I wouldn’t actually sell it because then I would have to move, which means paying someone more than their purchase price.
This is the Catch-22 of the area’s hot real estate market: if the value of your home skyrockets, so does the value of the rest. You may sell high, but you certainly wouldn’t buy one.
Of course, buyers won’t hear it. I know I never did.
We had a less intense version of the current market when we last bought a house in 1993. There were no bidding wars like now, but there were bidding skirmishes. We lost one and I’m still thinking about the house he left. He had a good closet.
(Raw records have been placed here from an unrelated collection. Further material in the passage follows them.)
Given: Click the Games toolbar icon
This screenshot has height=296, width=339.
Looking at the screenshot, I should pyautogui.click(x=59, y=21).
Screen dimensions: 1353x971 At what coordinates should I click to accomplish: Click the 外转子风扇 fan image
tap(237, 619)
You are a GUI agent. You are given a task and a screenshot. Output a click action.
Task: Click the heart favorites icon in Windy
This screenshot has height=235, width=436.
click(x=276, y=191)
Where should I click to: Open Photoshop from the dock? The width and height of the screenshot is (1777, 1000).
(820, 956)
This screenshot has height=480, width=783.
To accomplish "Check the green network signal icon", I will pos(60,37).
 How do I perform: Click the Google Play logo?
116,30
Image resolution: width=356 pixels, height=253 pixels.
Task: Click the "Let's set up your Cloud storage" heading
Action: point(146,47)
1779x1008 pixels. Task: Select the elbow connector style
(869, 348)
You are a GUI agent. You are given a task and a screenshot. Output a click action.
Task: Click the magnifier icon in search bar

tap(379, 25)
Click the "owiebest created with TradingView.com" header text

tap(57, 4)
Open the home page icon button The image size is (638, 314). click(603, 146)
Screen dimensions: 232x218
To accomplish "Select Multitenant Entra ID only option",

But we soon found another one to fall in love with. In love with its dimensions, we did not see the defects of the house during our ardent search. It was only later (e.g., half an hour after closing) that we started to think about it. Why didn’t we notice the hump under the carpet in the family room? Is there something buried there? (No, it was just a bad leveling job, which I managed to fix 27 years later).
I have owned three houses. In each case, they have seized it, despite obstacles we can scarcely imagine. “
It occurred to me after buying the first one that I really should have bought a garden. I loved the freedom of digging holes in the ground and planting things without permission.
But the house? Too complicated, too deteriorated, too demanding. Outside, you can work miracles with an annual floor and a bit of a roof. Inside, every improvement is expensive and you can’t trim the carpet into shape or transform the tired decor with bushes at half price.
After every home purchase, we felt immersed in poverty almost by the size of the mortgage payment. And then it would relax and we would start to feel cramped in the space available.
The second house had a basement, a great desire of ours. The third had a bathroom and a half more than the second, which seemed essential at the time.
Now the children have grown up and, just in case, we have too much space. If we moved now, which we are not, it would be to a smaller place. But hey, it would come at a great price.
Joe Blundo is the columnist for Dispatch.